Tower Hamlets has pledged to welcome ten refugee children to mark the 80th anniversary of the Kinderstransport initiative to re-home Jewish children fleeing Nazi persecution in the 1930’s.
The charity, Safe Passage, is launching a campaign called Our Turn which aims to repeat the legacy of the Kindertransport initiative by calling for the UK government to resettle 10,000 vulnerable refugees from global conflict regions over the next 10 years.
As part of the campaign, Tower Hamlets Council is appealing to the government for the necessary funding to allow 10 child refugees fleeing from conflict to be re-homed in the borough.
Mayor John Biggs said: “We have a proud tradition of welcoming people to the East End who have escaped war and persecution.

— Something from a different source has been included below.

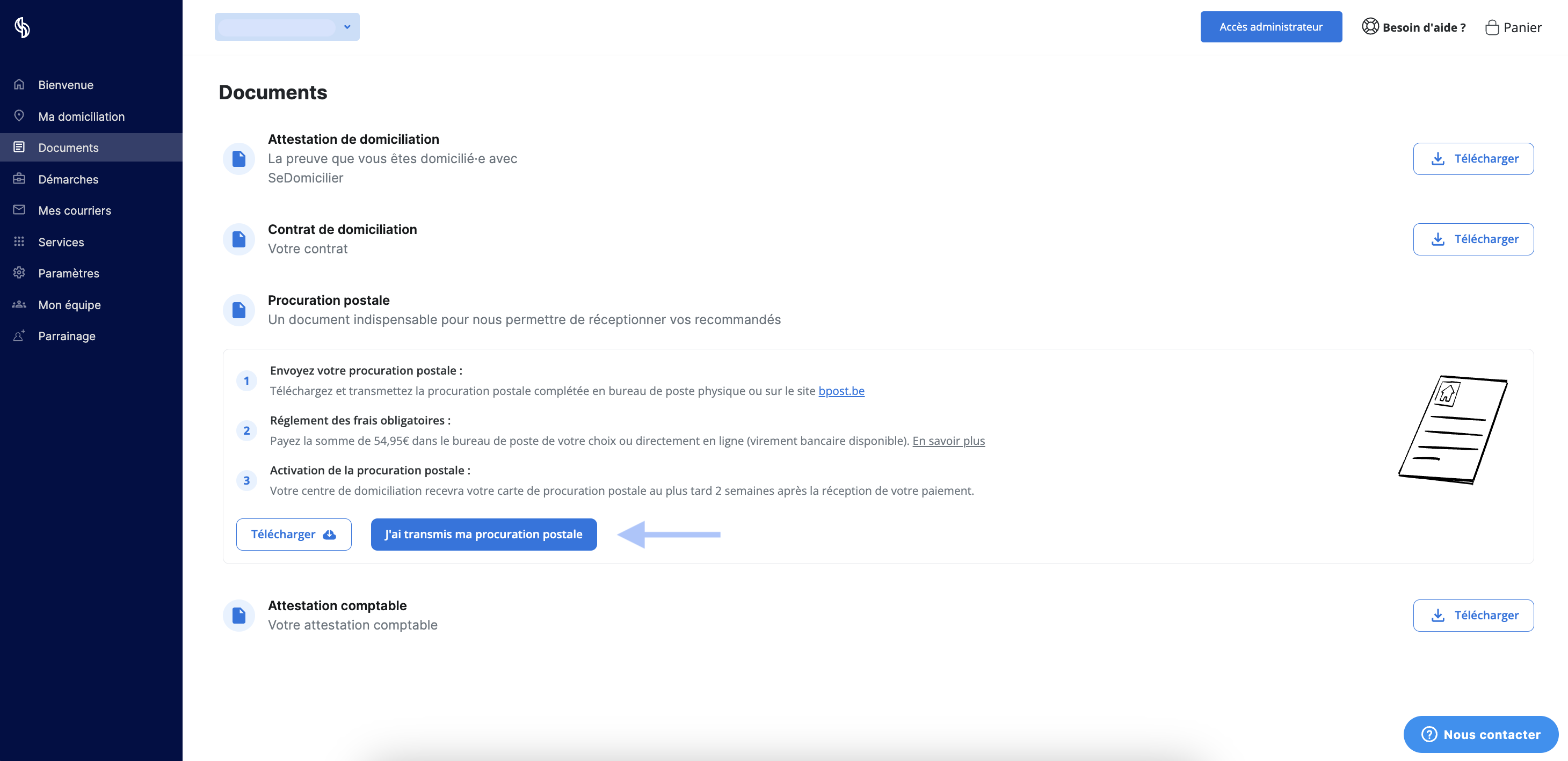Follow the En savoir plus link
Image resolution: width=1568 pixels, height=761 pixels.
[948, 441]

While we look back at the legacy of the Kindertransport and pay tribute to past achievements, one in six children around the world live in conflict.
They need our support now, just as the 10,000 children who were saved by the Kindertransport needed our support 80 years ago.”

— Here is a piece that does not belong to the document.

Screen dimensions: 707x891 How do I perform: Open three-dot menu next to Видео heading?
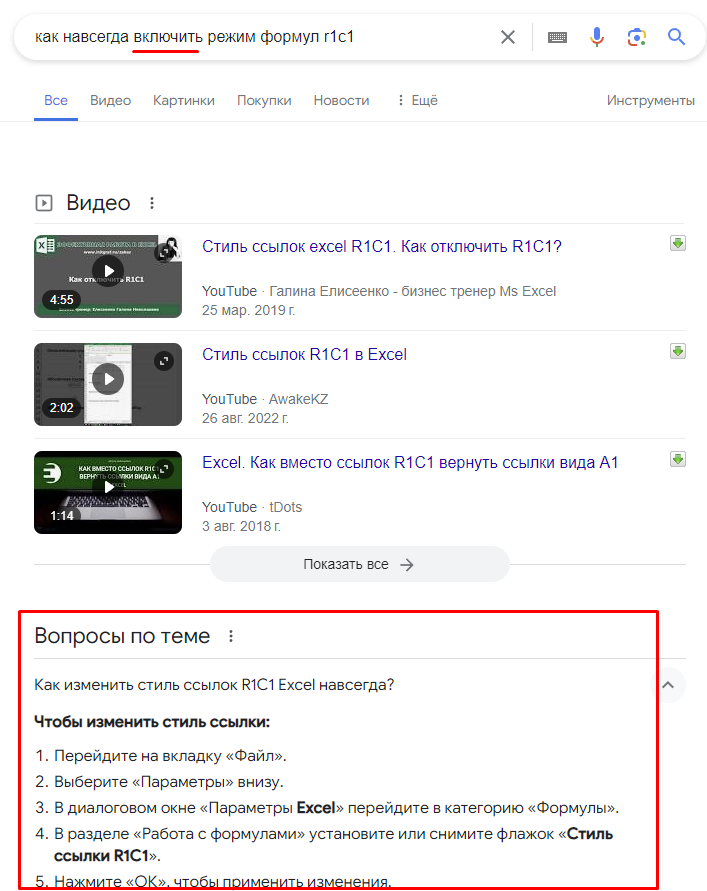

Councillor Danny Hassell, Cabinet Member for Children, Schools and Young People, said: “I welcome this commitment to take an additional 10 refugee children who are so desperately in need of our support. However, the scale at which we are able to welcome more children in the future will be determined by the level of support provided by the government.”

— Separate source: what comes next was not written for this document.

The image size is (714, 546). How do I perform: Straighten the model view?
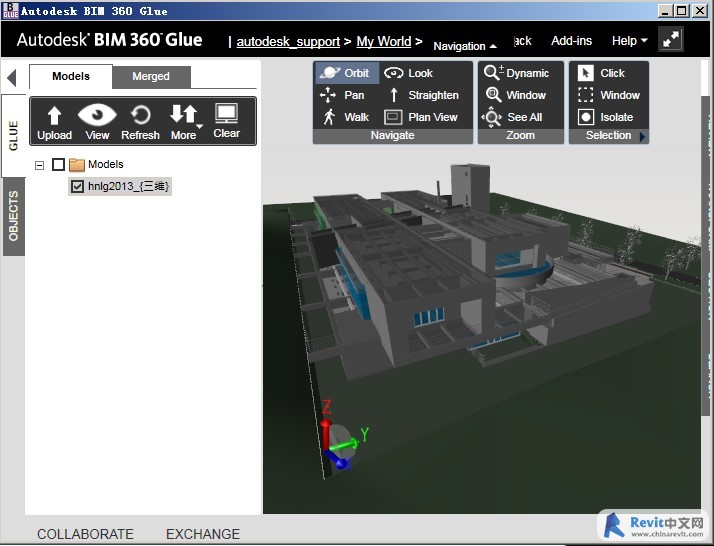click(x=422, y=95)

The borough also has a direct link to the Kindertransport. The majority of children arrived in the UK via trains which ended up at Liverpool Street Station, in the Bishopsgate ward of Tower Hamlets. A memorial, Kindertransport- The Arrival, sits in the station’s foyer.
Between 1938 and 1939, around 10,000 unaccompanied Jewish children were taken in from Germany, Poland, Austria and Czechoslovakia.
The UN estimates that over half a million children will be in urgent need of resettlement by 2019.
Lord Alf Dubs, who was a Kindertransport refugee from Prague, has also set up the Alf Dubs Children’s Fund to try and end global refugee crisis.